Звонить мог только Мушкетов. Кто, кроме него мог знать содержимое конверта и этот оперативный номер?
Мистика какая-то, — опешил Устинов, едва удержавшись, чтобы не произнести это вслух. — Неужели не удалось? Неужели он еще жив? Быть такого не может!
Он медленно поднял, ставшую вдруг тяжелой, телефонную трубку. Ни "алло", ни "здравствуйте", сразу:
— Спокойно! Ты под прицелом!
Голос был с легким акцентом. Он слышал его только раз, по аппарату с государственным гербом вместо наборного диска. В кабинете Мушкетова, который, судя по этому звонку, все-таки пострадал.
Блефует, — с облегчением понял Устинов. — Если снайпер сидит где-то здесь, что маловероятно, ему сейчас неуютно. Завывание милицейских сирен мало способствует нормальному пищеварению. На меня же нет ничего. Нет, и не может быть. Если Инка осталась в живых, на нее выйдут не скоро, а если и выйдут, то все ее показания замкнутся на этих покойниках из "шестерки".
Да, он их уничтожил. Но не сам по себе, а по личному распоряжению Мушкетова. Вот и конверт с инструкциями. Он его предусмотрительно сунул в нагрудный карман.
Значит, помимо взрыва в конторе произошло еще что-то. И это "что-то", скорее всего, напрямую не связано лично со мной. Например, очередное предательство. Но я в этом чист. Да, знал, что на Момоновца готовится покушение. Более того — досконально изучил личные дела каждого из предполагаемых исполнителей и мог бы назвать поименно всех, кто за этим стоит. Но многое знать это не преступление. В том и смысл его работы: знает он, — знает и государство. На девяносто процентов владел той же информацией и Мушкетов. Еще на девять — не мог не догадываться. А то, что осталось — это его, личное. Это судьба. И каверзные вопросы, "если знал, то почему не предупредил?" — коллизии из области дремучего права, где ничего не сказано о праве сильного на место под солнцем.
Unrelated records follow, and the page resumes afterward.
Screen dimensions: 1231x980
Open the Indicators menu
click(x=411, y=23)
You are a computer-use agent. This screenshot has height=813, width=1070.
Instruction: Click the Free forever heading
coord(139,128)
Он только ускорил неизбежный процесс, сделал его необратимым, усовершенствовал сложную и потому не слишком надежную цепь взрывного устройства, замкнув ее на проверенный в деле простейший часовой механизм. А вот об этом нужно забыть. Забыть навсегда. Как там учил Антон?
Расслабленность, полная расслабленность тела и концентрация разума. Его необходимо выделить и вознести над собой: чистый, абсолютный разум. Теперь настраиваем на него все интероцепторы нервных волокон. На него и на физическую боль. (Господи, как жутко!) На него, а значит, — на физическую боль.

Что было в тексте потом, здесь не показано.